Finita la comedia

При полном штиле 22 июля я ушел в очередной отпуск в Комитете государственной безопасности, еще не ведая, что к нормальной работе уже не возвращусь никогда. Отпускная пора была в полном разгаре, и уезжали отдыхать многие ру­ководители управлений. Никаким заговором в наших кори­дорах не пахло.

По традиции я съездил на неделю в родное село Алмазо-во, где, вспоминая молодость, от души поработал косой, то­пором, чистил скотный двор, приводил в порядок домик сво­ей 75-летней двоюродной сестры. Оттуда отправился в Си­бирь, в Красноярск, там с семьей купили билеты на теплоход «А. Чехов», плывший рейсом до бухты Диксон. Совершить пу­тешествие по Енисею, повидать Сибирь было нашей давниш­ней мечтой.

Поездка удалась на славу, посмотрели все примечатель­ное, что есть на трехтысячекилометровом маршруте. Я до зем­ли кланяюсь тем сибирякам, которые радушно принимали нас по пути, щедро делились своими знаниями родного края, от­крывали нам сокровищницу своих сердец. Вот тут и вспомни­лись некрасовские слова: «Ты и убогая, ты и обильная, ты и мо­гучая, ты и бессильная, матушка Русь…» Всюду могучая красо­та природы, естественные богатства нашей земли, лесов и рек поражали воображение, и встречали большей частью непри­ятие дела рук человеческих. На них лежала печать разрыва ме­жду землей и человеком. Люди чаще всего выглядят времен­ными жильцами в этом крае, безразличными ко всему, кроме желания немедленно вырвать из него самый сочный и жир­ный кусок. Хищничество, бескультурье, убогость временщи­ка больше всего ранили сердце.

Отпуск мой должен был закончиться в начале сентября. Вернувшись из Сибири в середине августа, я мирно трудил­ся «во саду ли, в огороде» на казенной даче, превращенной моими собственными руками в цветущую плантацию, пока не раздался тревожный звонок по служебному телефону, изве­щавший меня о том, что в воскресенье, 18 августа, в 22.30 в кабинете председателя состоится совещание, на которое при­глашаются члены коллегии (я был введен в состав коллегии еще в конце февраля).

К назначенному часу большинство руководителей управ­лений и членов коллегии приготовились к проведению сове­щания, но последовала команда всем быть свободными и со­браться лишь утром 19 августа.
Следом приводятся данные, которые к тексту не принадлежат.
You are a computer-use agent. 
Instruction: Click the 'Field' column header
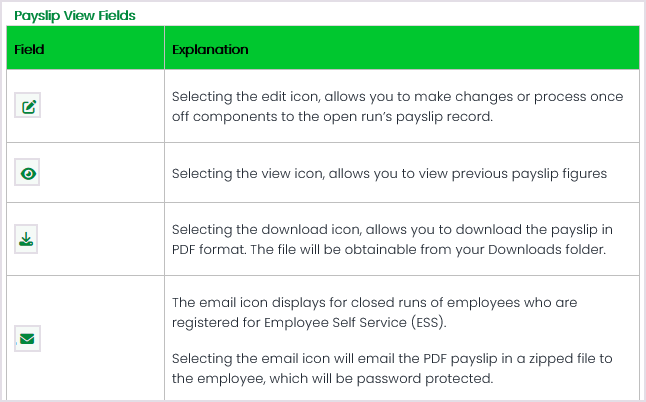point(30,49)
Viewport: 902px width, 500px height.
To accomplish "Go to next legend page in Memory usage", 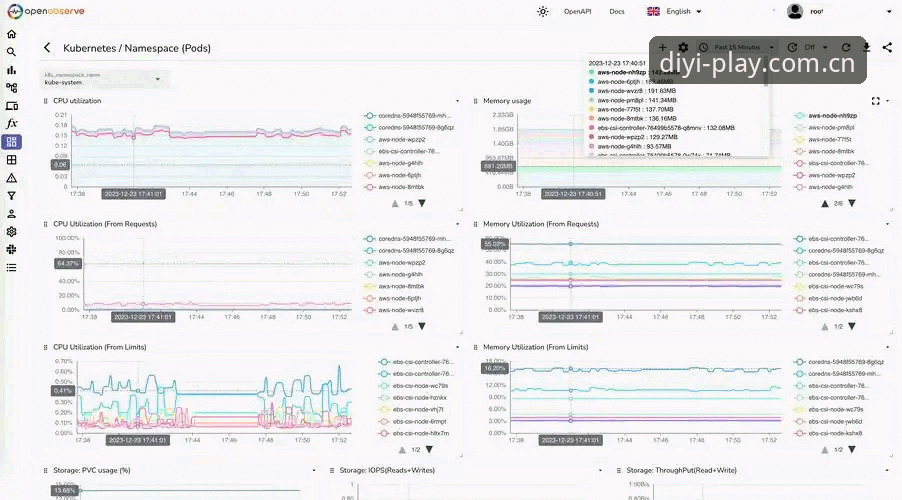I will [851, 203].
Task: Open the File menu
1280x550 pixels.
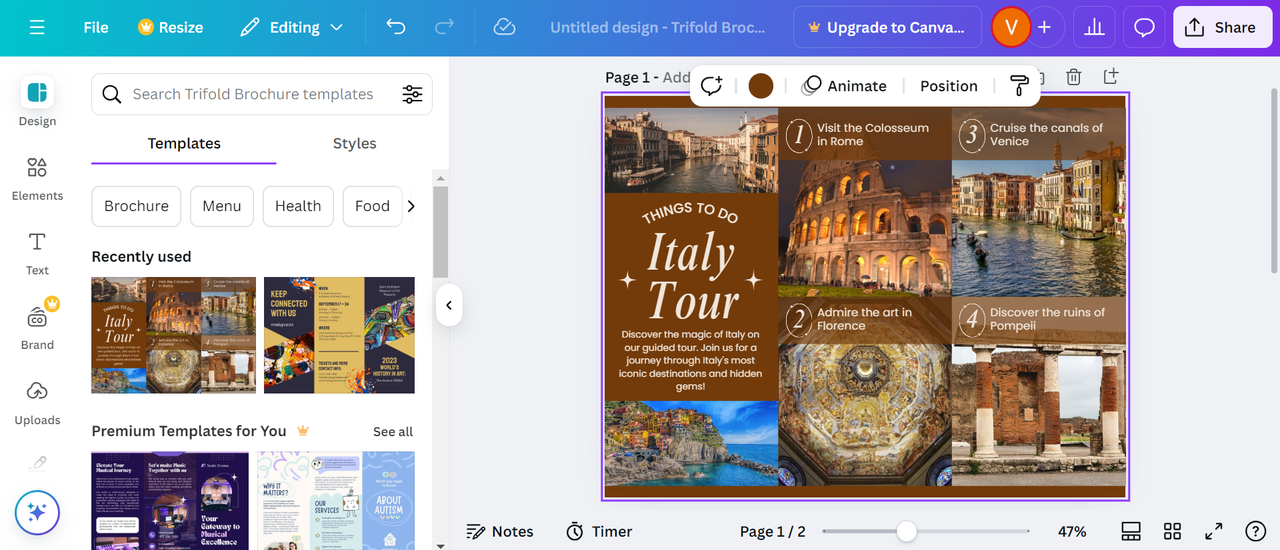Action: pyautogui.click(x=96, y=27)
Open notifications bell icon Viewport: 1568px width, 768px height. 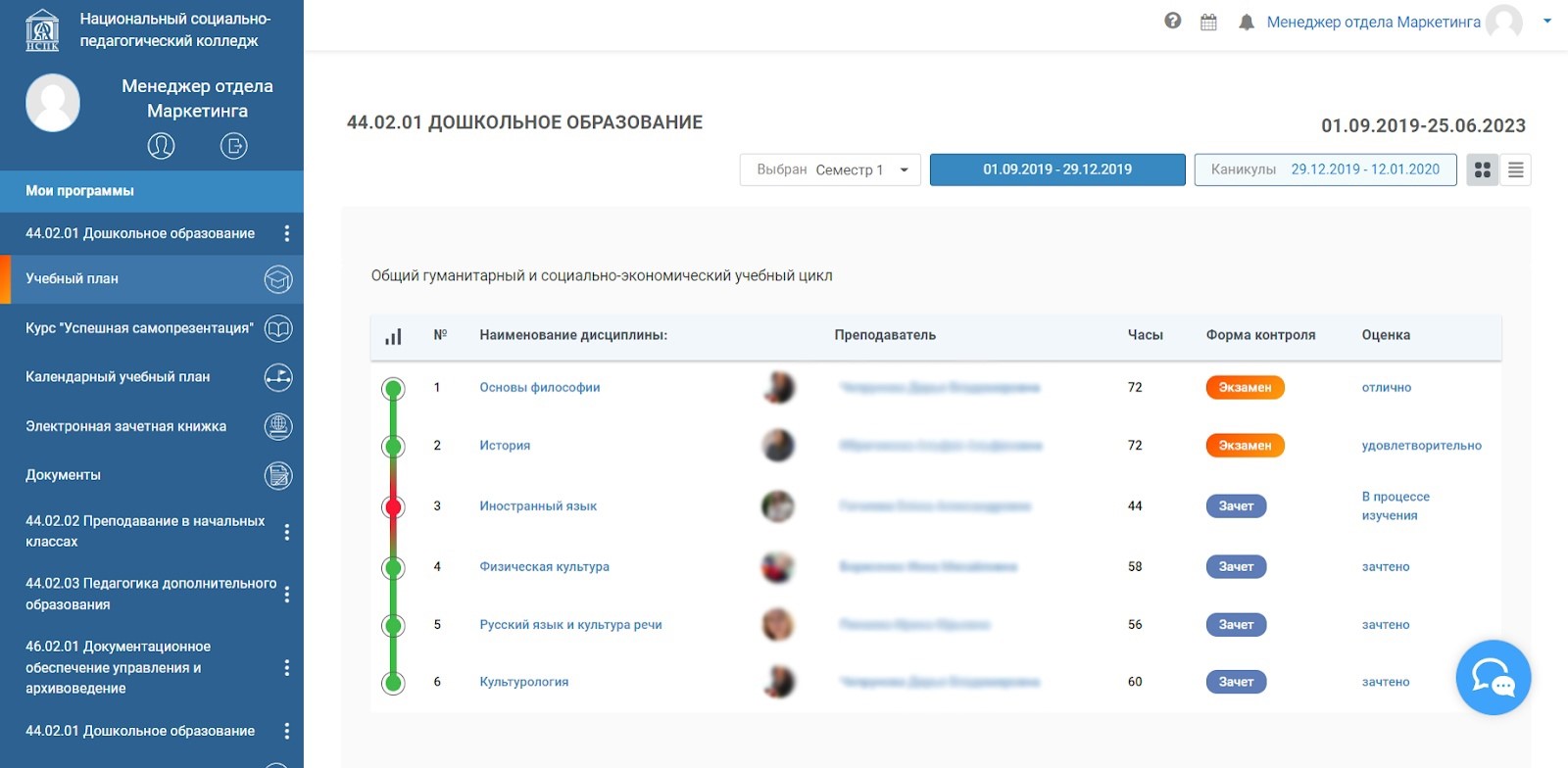[1246, 22]
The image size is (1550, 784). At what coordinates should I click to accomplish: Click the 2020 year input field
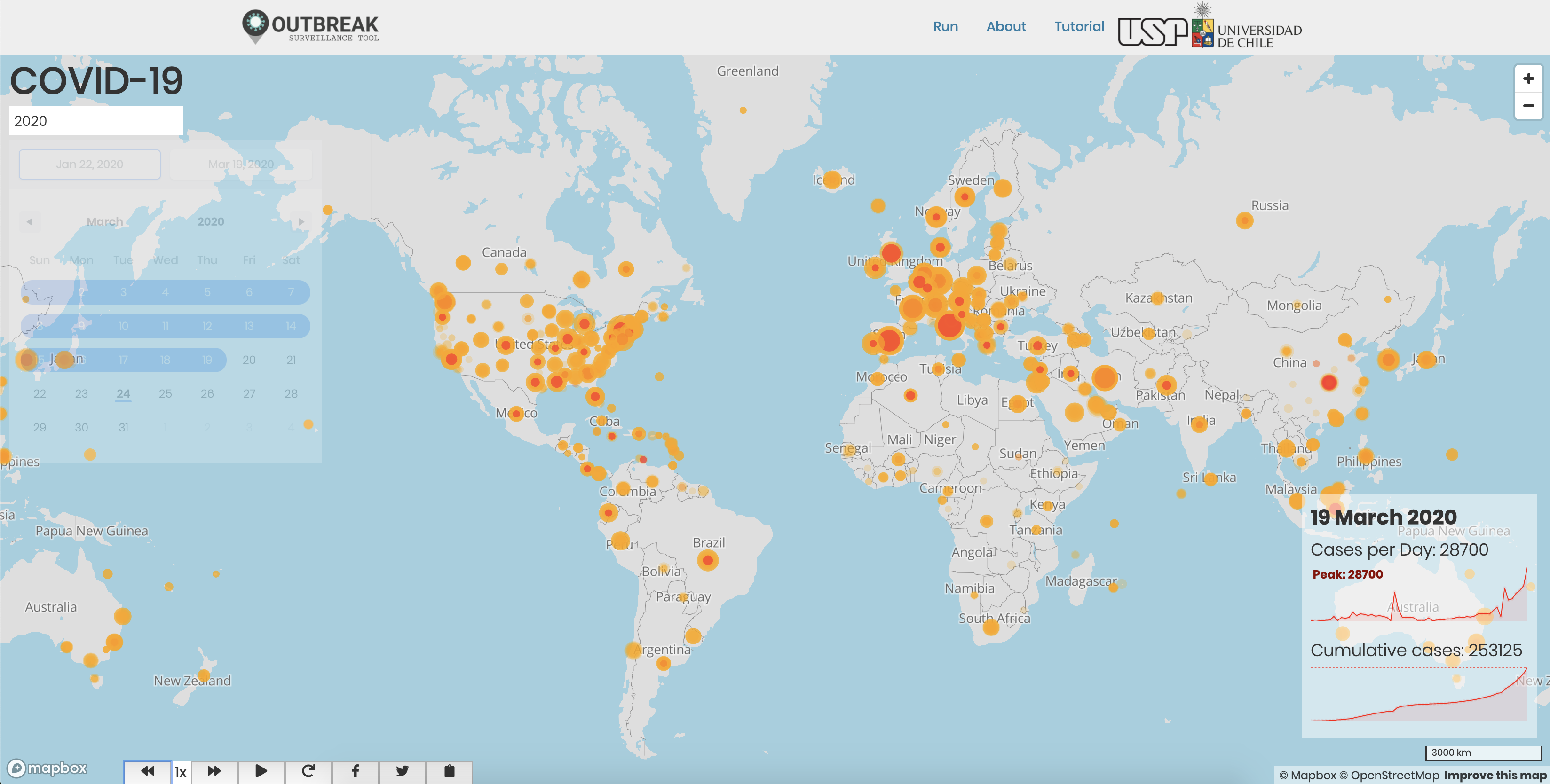(96, 121)
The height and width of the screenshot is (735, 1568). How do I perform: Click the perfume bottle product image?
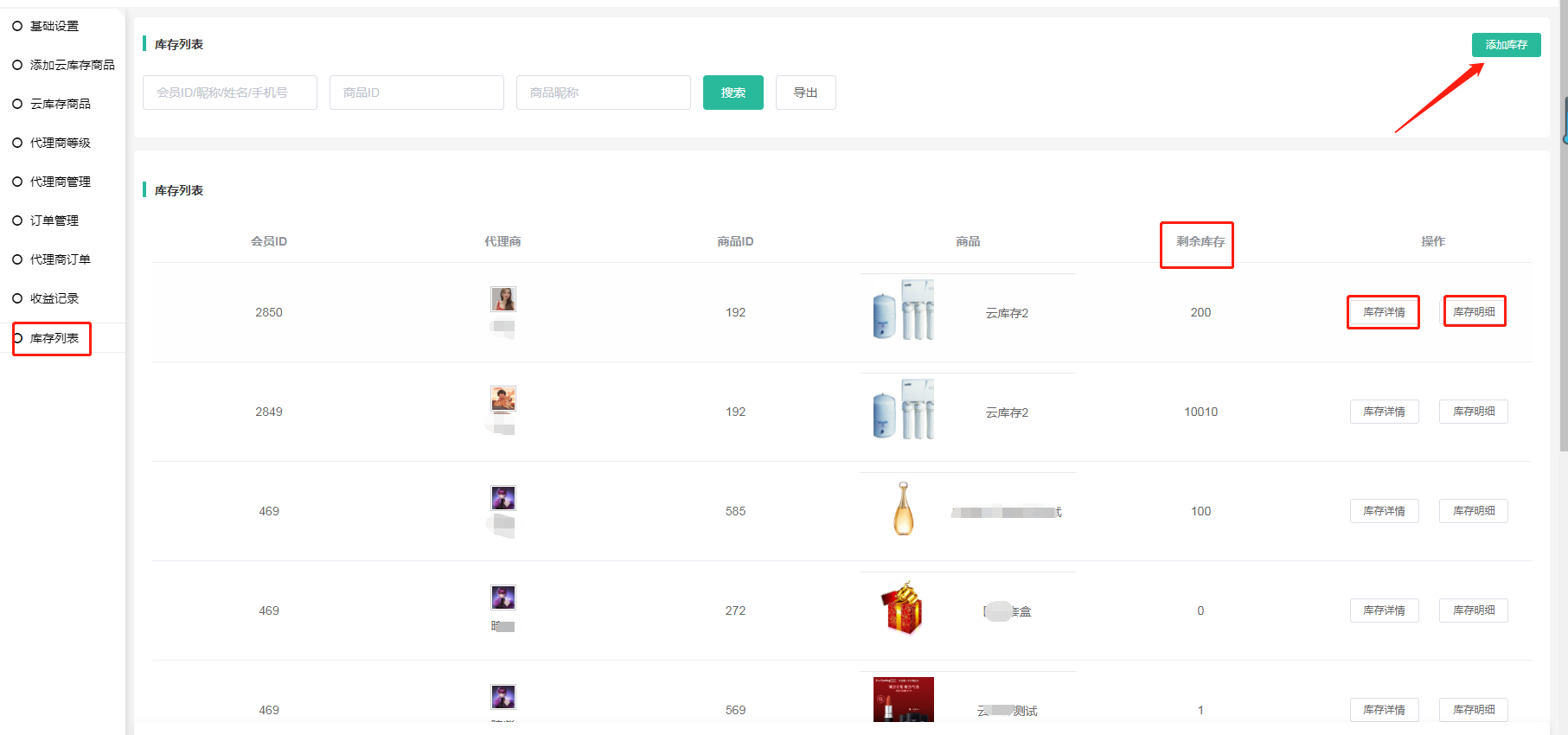pos(903,509)
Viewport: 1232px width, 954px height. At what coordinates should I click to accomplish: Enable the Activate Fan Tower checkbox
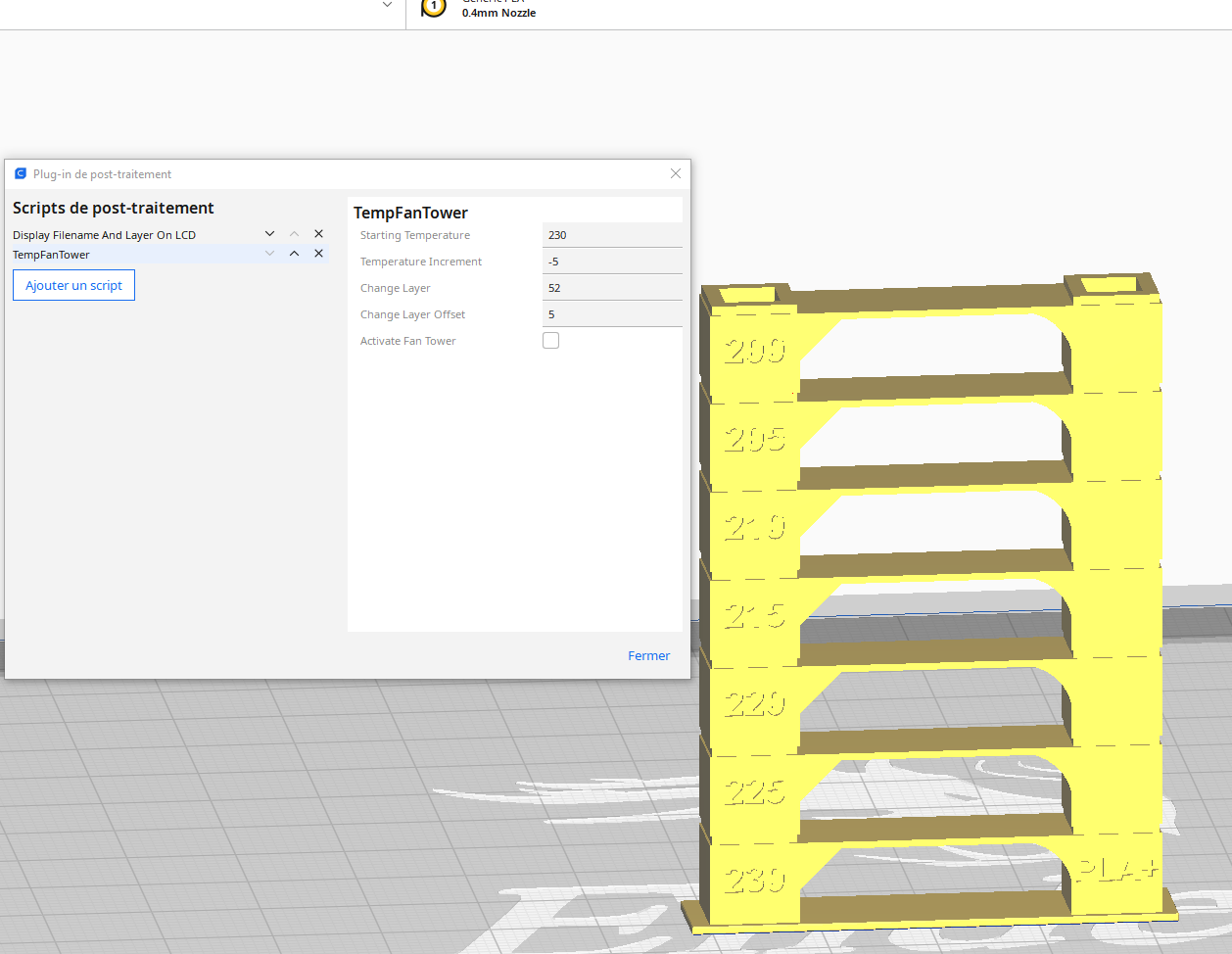point(550,340)

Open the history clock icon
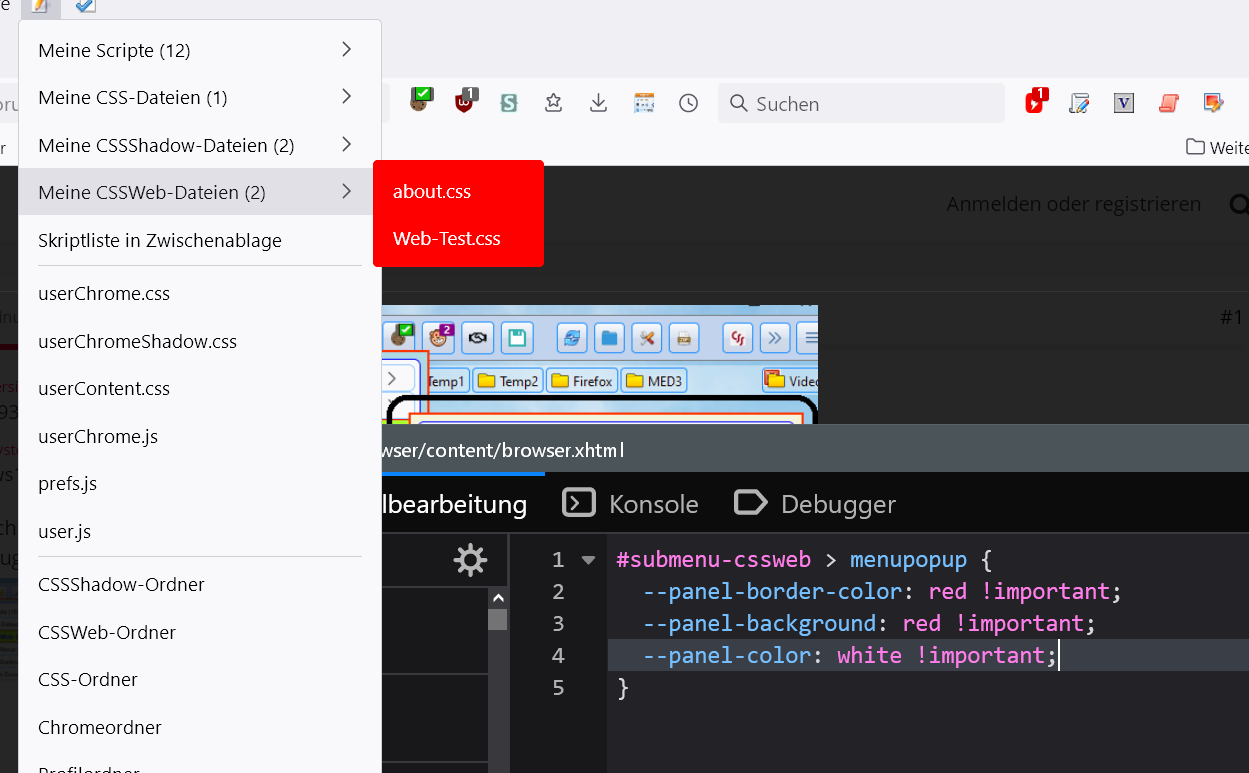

Все понимали, что происхо­дило что-то важное, но мы не имели даже представления о содержании и масштабах ожидавшихся событий.

Отмена вечерней коллегии состоялась уже поздно, и я ре­шил не возвращаться на загородную дачу, тем более что води­теля служебной автомашины я уже отпустил отдыхать. Зано­чевал в своем кабинете: мне такие ночевки были привычны за долгие годы работы в информационно-аналитических под­разделениях. Рано утром 19 августа дежурный по управлению разбудил меня, сообщив, что по телевизору передают доку­менты об объявлении чрезвычайного положения. Я прилип к «стеклу». Испуганный, мятый диктор бесцветным голосом из­вещал просыпающихся сограждан о наступлении иного изме­рения в судьбе Отечества.

Я вспоминал аналогичные моменты в жизни других стран и народов. Там подобные объявления преподносились в совер­шенно иной эмоциональной обстановке. Выступали новые, ра­нее незнакомые лица, они действовали в непривычной, не сту­дийной обстановке, тон заявлений был решительным, энергич­ным, не оставляющим сомнения в правоте действий. Все бывало необычным, потому что необычной была сама ситуация. А на на­шем экране все было вяло, бескровно, полуобреченно.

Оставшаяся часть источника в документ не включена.